--- WORKING DATA ---

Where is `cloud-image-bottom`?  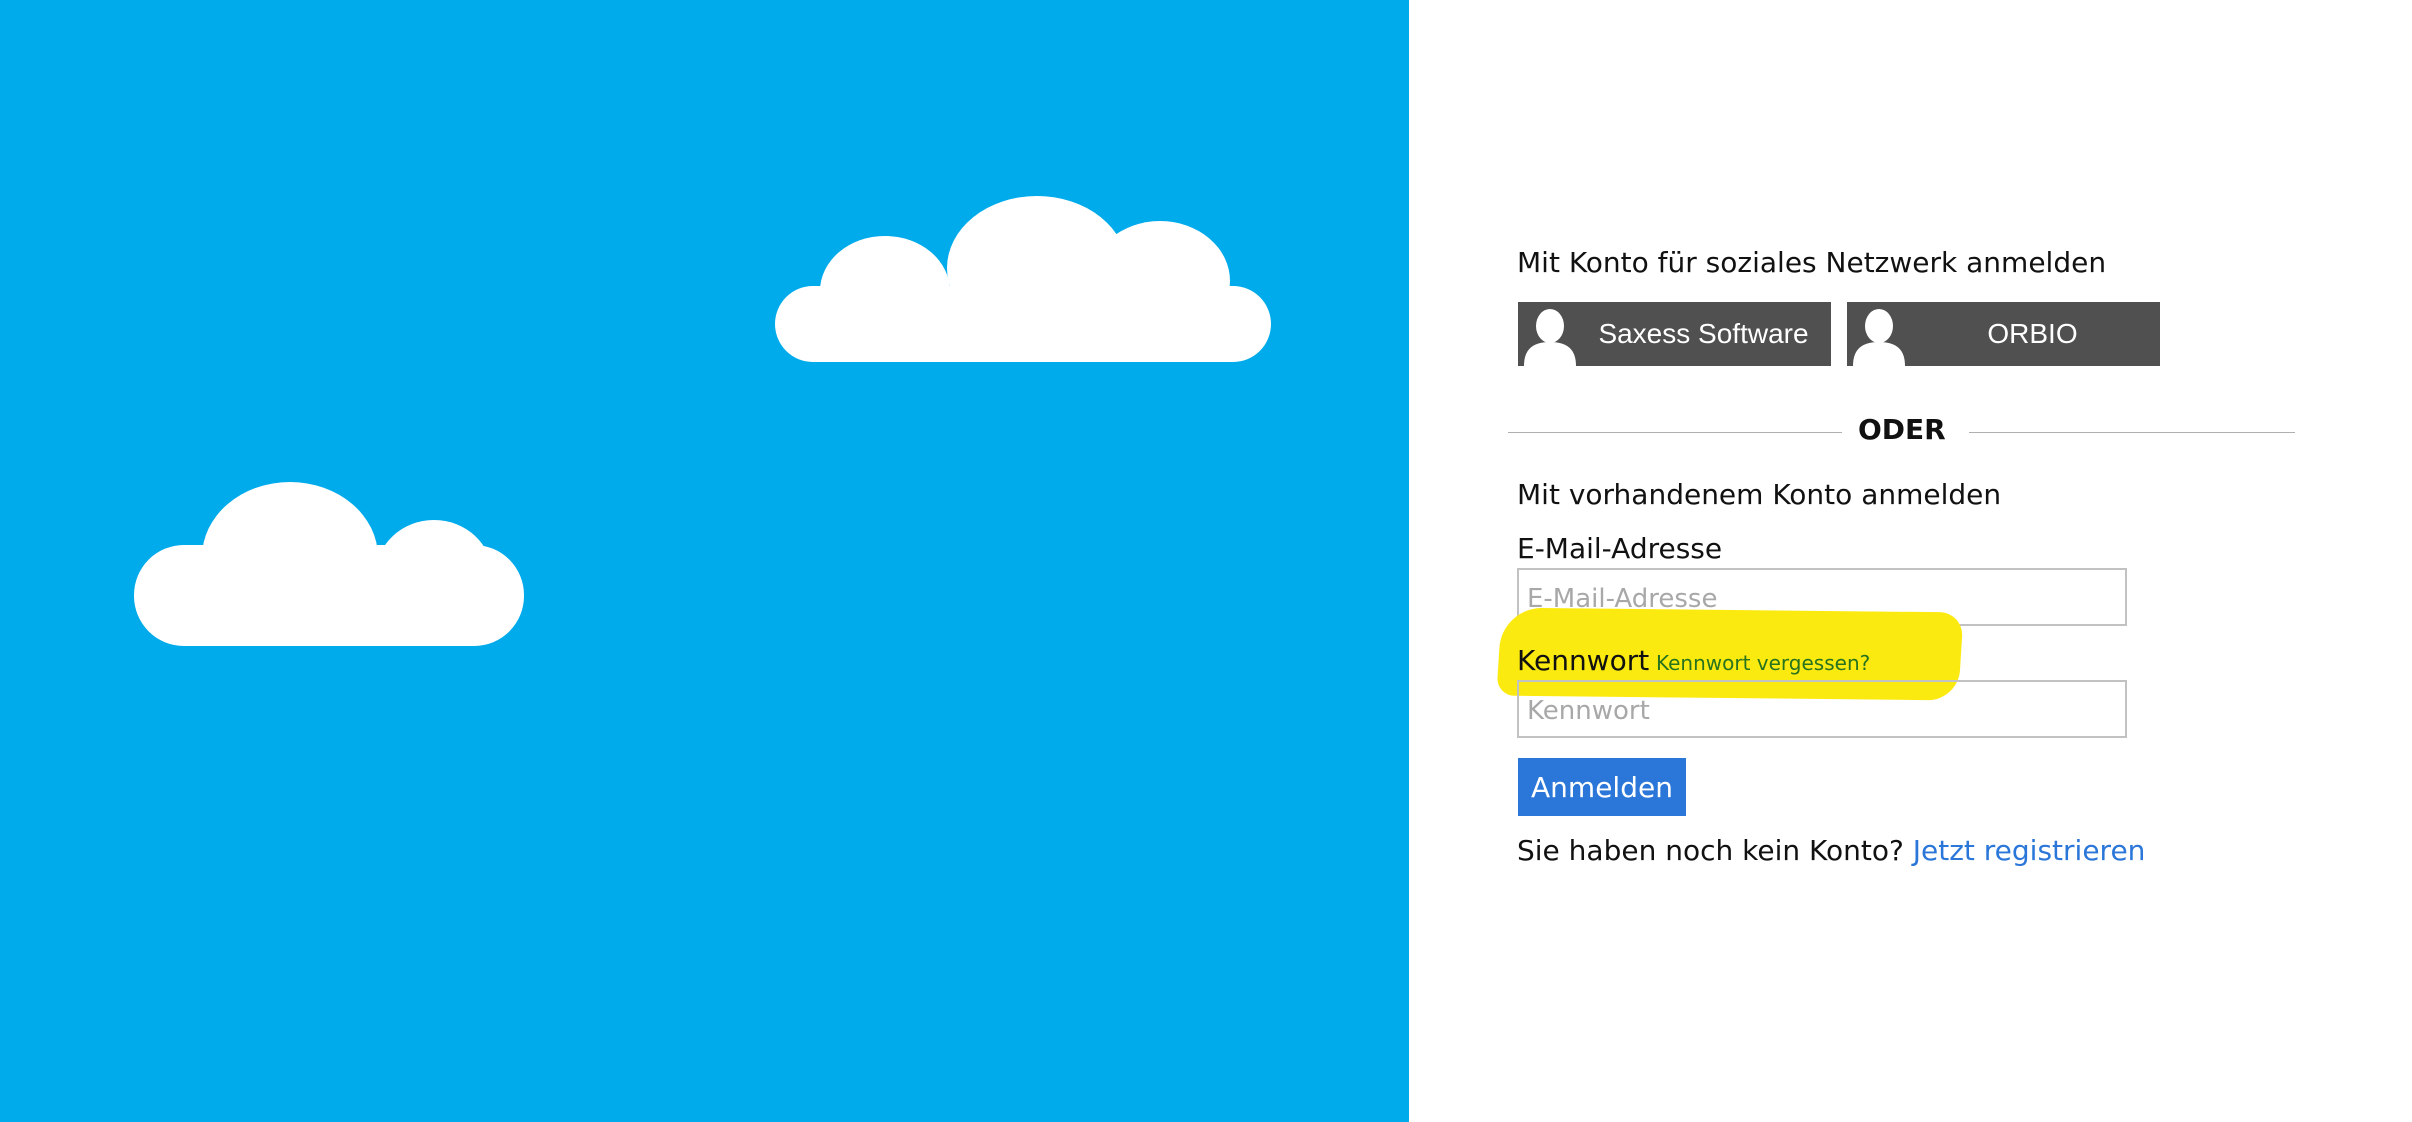 cloud-image-bottom is located at coordinates (329, 564).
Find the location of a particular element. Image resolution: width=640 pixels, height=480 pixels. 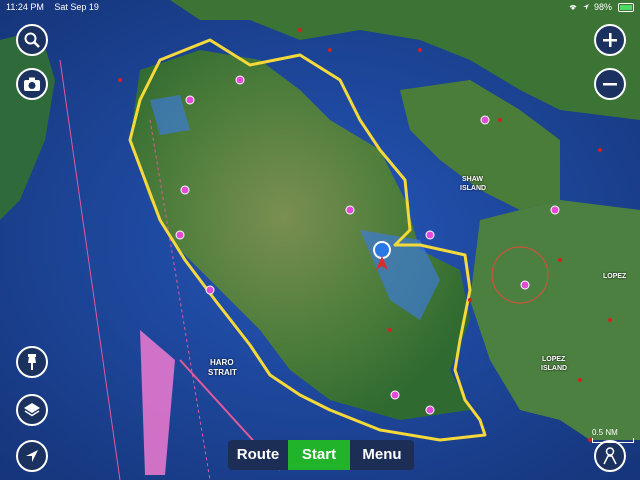

label-shaw-island: SHAW is located at coordinates (472, 180).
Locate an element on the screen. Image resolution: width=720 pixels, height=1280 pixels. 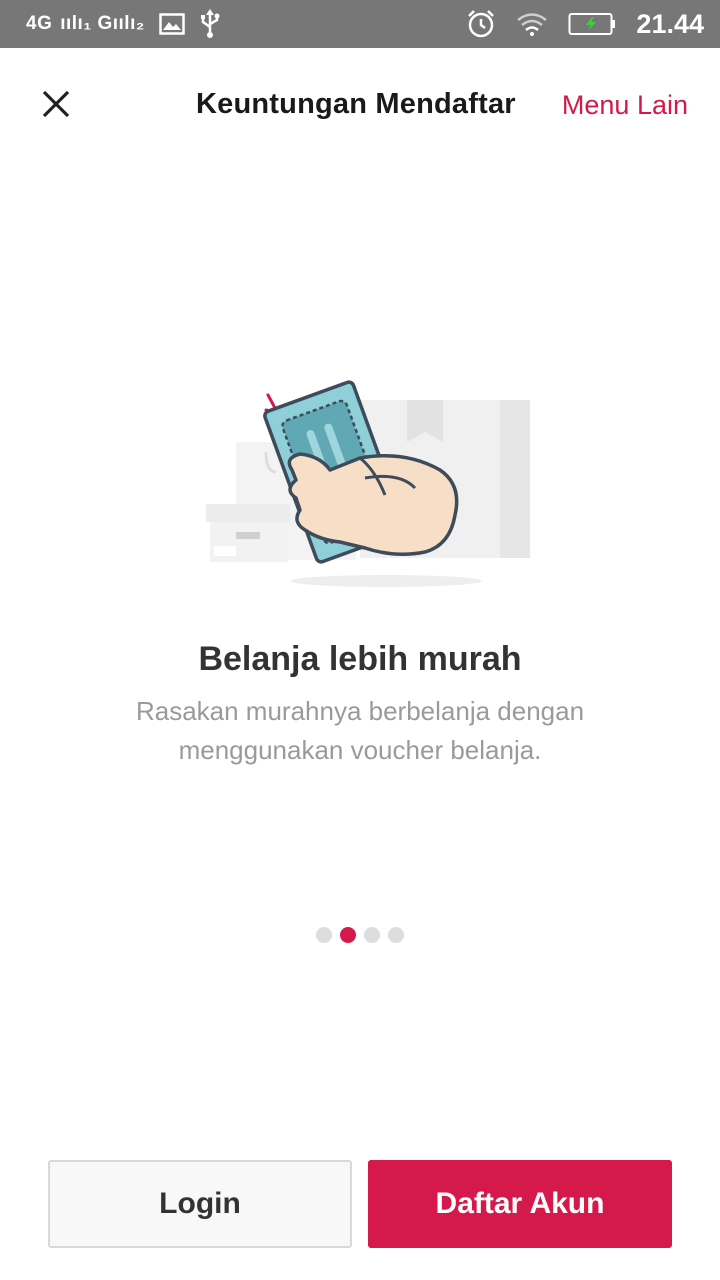
app-header: Keuntungan Mendaftar Menu Lain is located at coordinates (360, 104).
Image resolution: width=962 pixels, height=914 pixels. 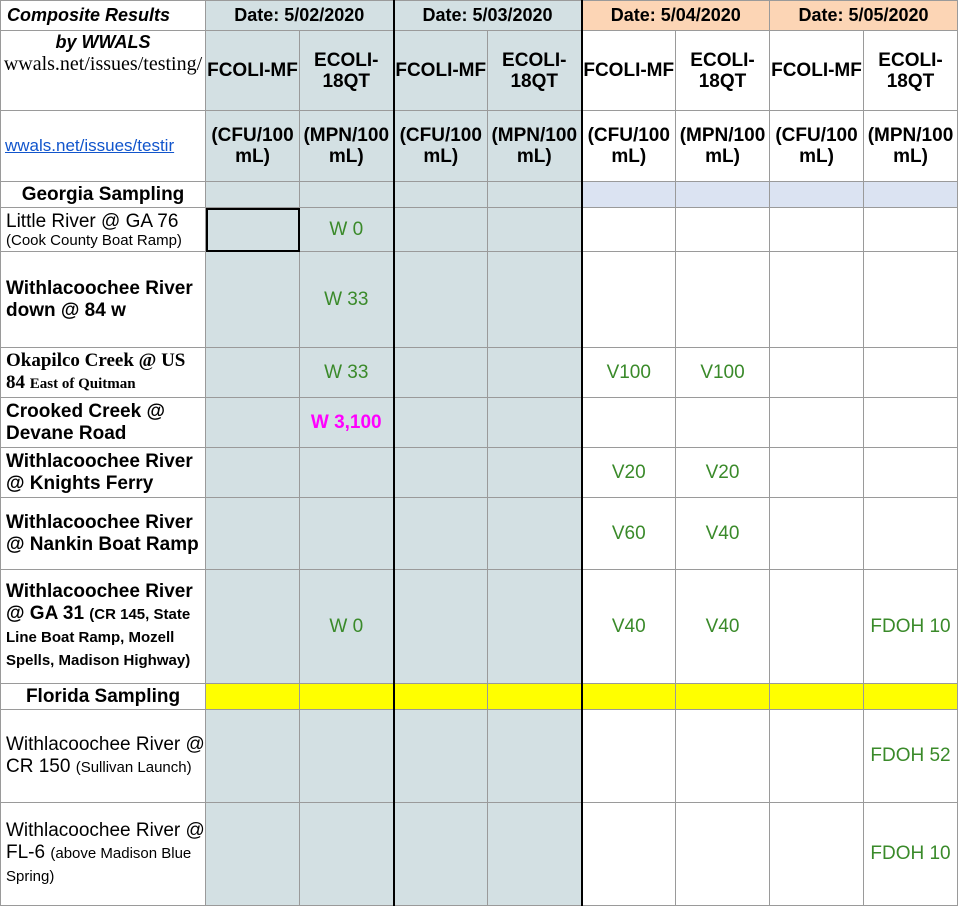 What do you see at coordinates (103, 372) in the screenshot?
I see `site-cell: Okapilco Creek @ US 84 East of Quitman` at bounding box center [103, 372].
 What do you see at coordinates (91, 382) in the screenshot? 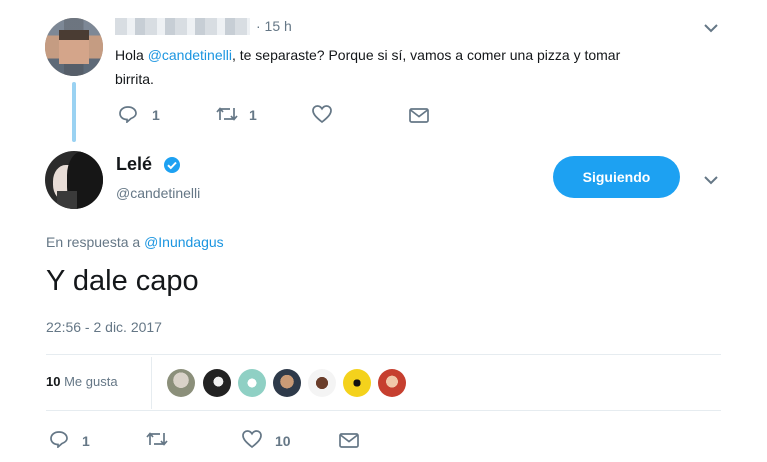
I see `likes-label: Me gusta` at bounding box center [91, 382].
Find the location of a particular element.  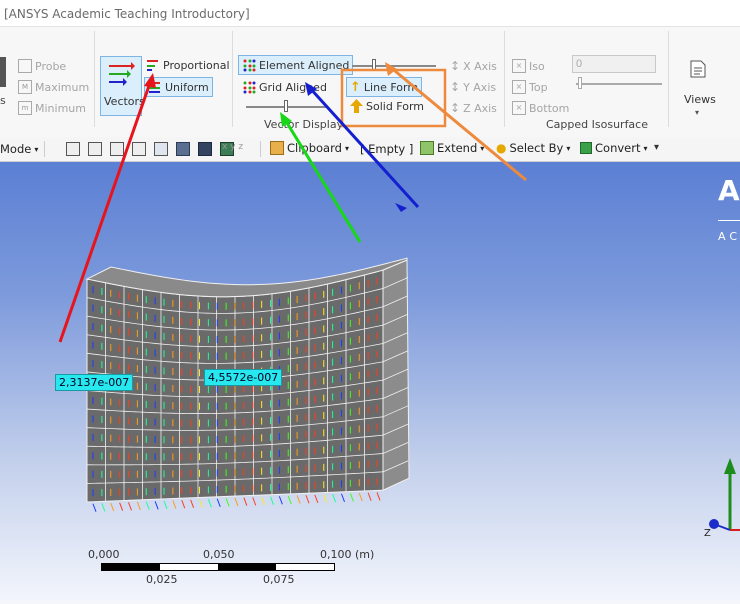

probe-label: Probe is located at coordinates (51, 66).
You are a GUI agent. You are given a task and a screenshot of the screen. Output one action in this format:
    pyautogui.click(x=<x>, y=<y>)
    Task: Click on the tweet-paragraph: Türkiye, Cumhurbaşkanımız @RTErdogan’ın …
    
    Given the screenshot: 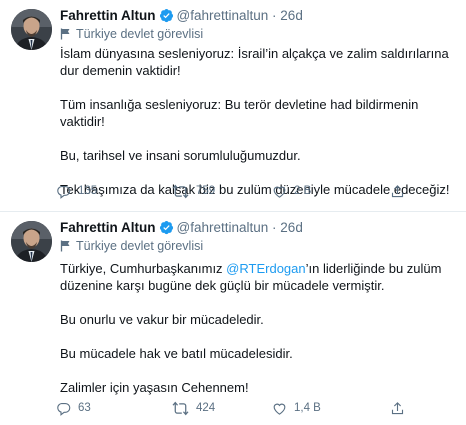 What is the action you would take?
    pyautogui.click(x=257, y=277)
    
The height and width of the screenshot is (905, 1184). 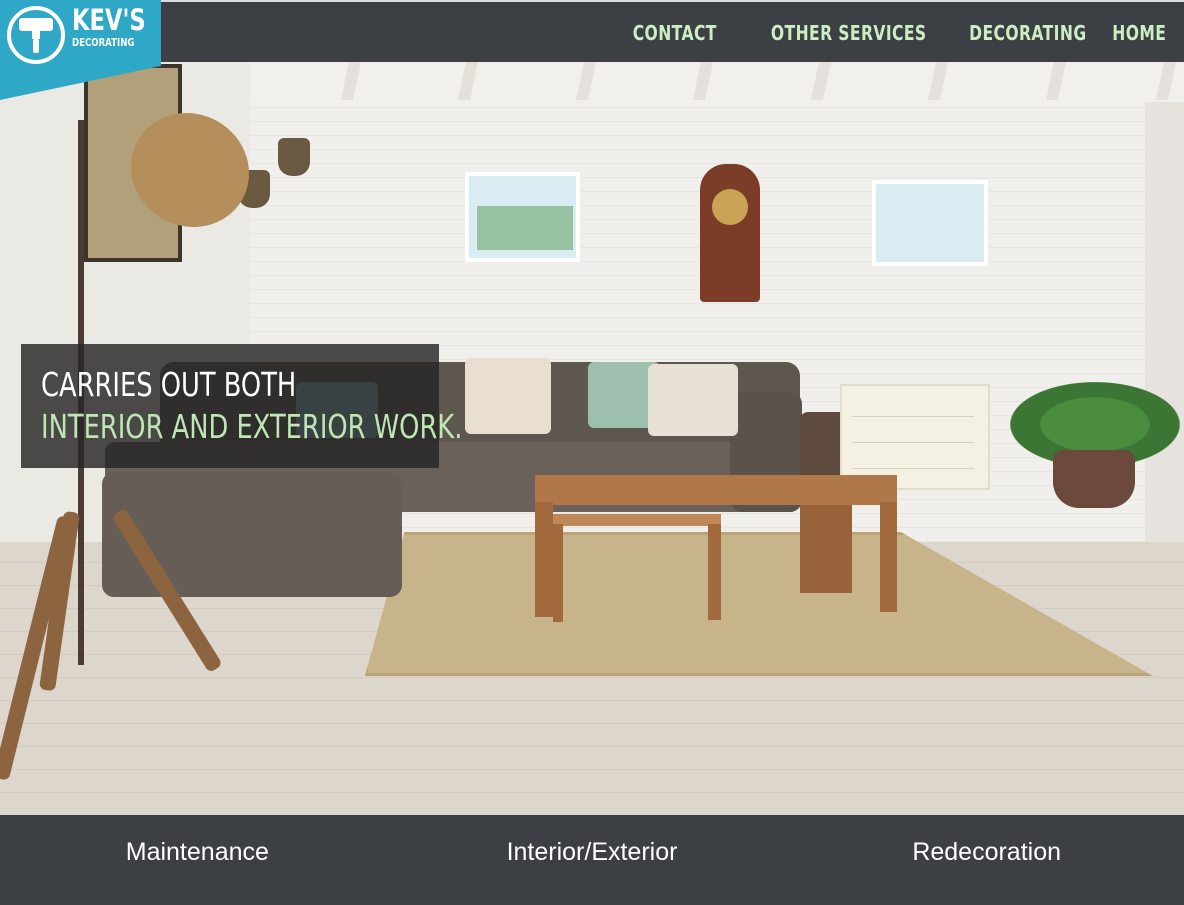 What do you see at coordinates (1094, 479) in the screenshot?
I see `plant-pot` at bounding box center [1094, 479].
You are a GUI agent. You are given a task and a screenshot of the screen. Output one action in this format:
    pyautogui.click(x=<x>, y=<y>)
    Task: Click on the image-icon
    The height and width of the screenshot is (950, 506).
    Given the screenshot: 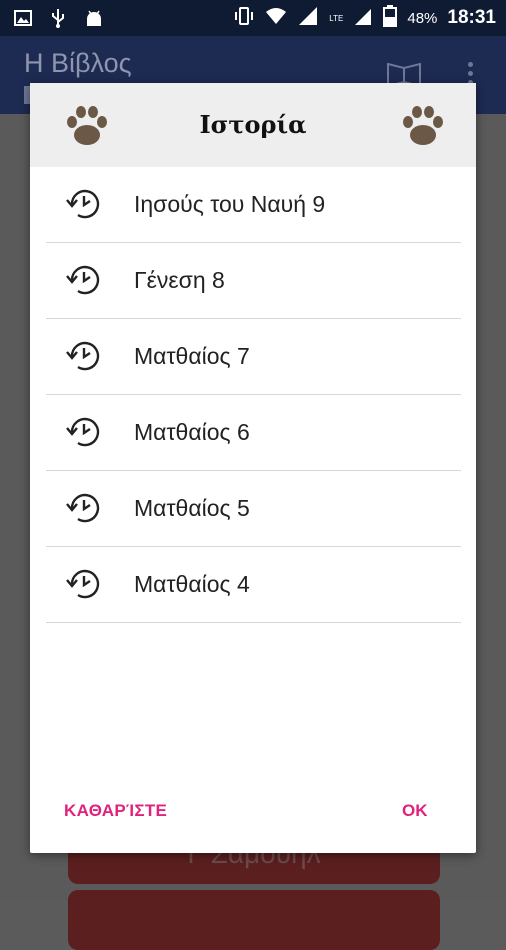 What is the action you would take?
    pyautogui.click(x=23, y=20)
    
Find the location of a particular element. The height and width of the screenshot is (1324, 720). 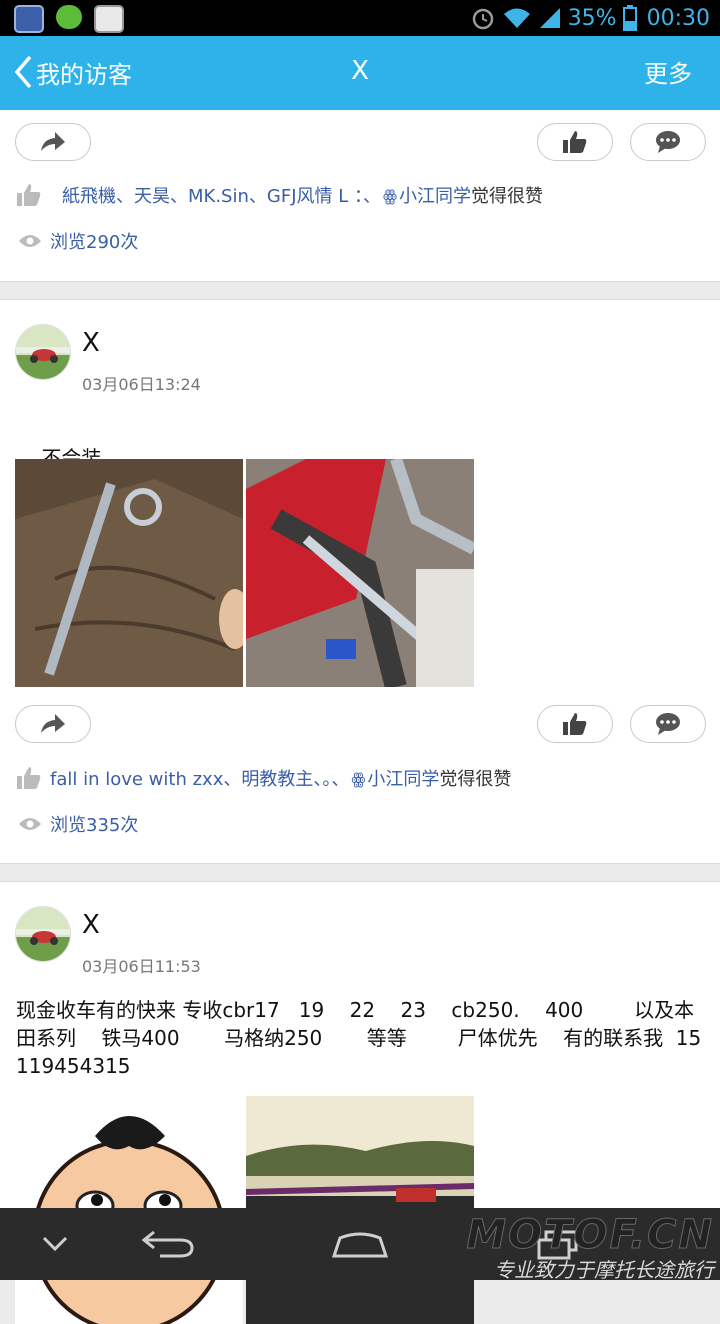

---

EXERCISE INSTRUCTIONS:
Reproduce the records from the line containing "Find the location of a particular element. Image" through the line containing "label-shaw-island: SHAW is", swapping "particular" for "specific" and changing nothing else. Omit the pictures from your answer.

ANSWER BELOW:
Find the location of a specific element. Image resolution: width=640 pixels, height=480 pixels. 

label-shaw-island: SHAW is located at coordinates (472, 180).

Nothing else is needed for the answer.